1973 Chevrolet Corvette
8-cyl. 350cid/250hp 4bbl L82
With an experienced team and a lot of data.
As the door slammed on the muscle car era, new regulations for 5-mph front bumpers led to a color-keyed urethane front end treatment for the 1973 Chevrolet Corvette, replacing the chrome bumper. It added only 35 pounds, and tail stayed the same as 1972 for another year.
Corvette production increased to 30,464, but only 4,943 were convertibles, and 1,328 buyers chose the auxiliary hardtop for $267. The coupe rear window was also no longer removable. Prices increased slightly to $5,561.50 for the base coupe and $5,398.50 for the convertible.
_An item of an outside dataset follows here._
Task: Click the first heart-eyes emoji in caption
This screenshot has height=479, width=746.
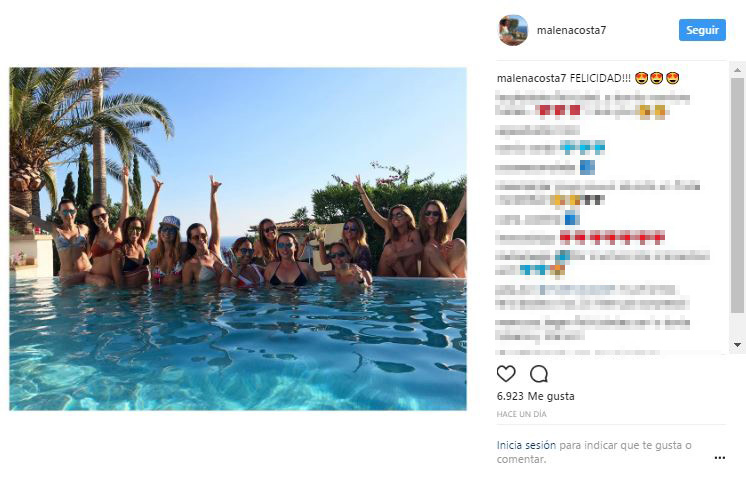Action: [x=642, y=78]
As horsepower dwindled to 190 bhp for the base model, Chevrolet concentrated on sound deadening material to cut interior noise a claimed 40 percent. Rubber pads were fitted between the body and chassis. Steel beams were installed in the doors as crash protection. A cold-air induction hood was introduced and radial tires were now standard.
Chevrolet introduced new mag wheels, but just like the original knock-offs in 1963, they were withdrawn for porosity problems and would not reappear until 1976. While 800 sets were made, only four sets were reported actually sold, and some reports also cited strength concerns.
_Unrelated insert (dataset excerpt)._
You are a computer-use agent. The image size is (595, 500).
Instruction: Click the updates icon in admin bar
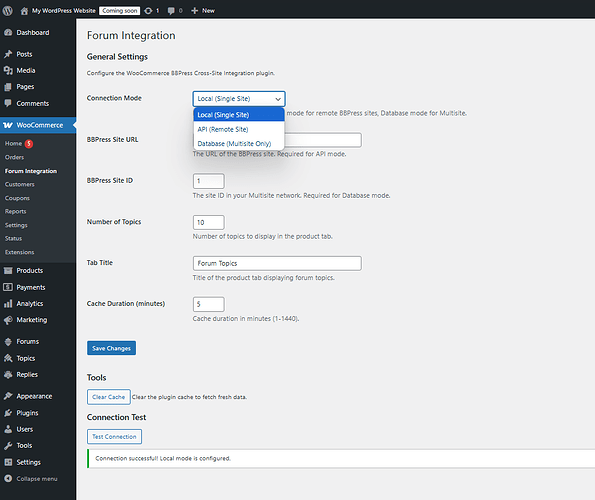coord(148,11)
The solid-lifter LT1 engine was no longer available, and engine options were limited to the base 350 cid 190 bhp V-8, the 250 bhp 350 cid L82, or the 275 bhp 454 cid LS4 producing only 275 bhp. Not surprisingly perhaps, 17,927 buyers opted for the 3-speed HydraMatic transmission and only 3,704 chose the close-ratio 4-speed M21 manual gearbox. A further 21,578 buyers selected air-conditioning, with 24,168 choosing power disc brakes and 27,872 choosing power steering.
The Z07 off-road suspension and brake package found only 45 buyers, who also bought the L82 and LS4 engines, power brakes and M21 4-speed.
10 colors were offered again: Orange, Yellow, Metallic Yellow, Mille Miglia Red, Elkhart Green, Blue-green, Medium Blue, Dark Blue, Classic White and Silver. A further 30 cars were painted black at the St. Louis plant.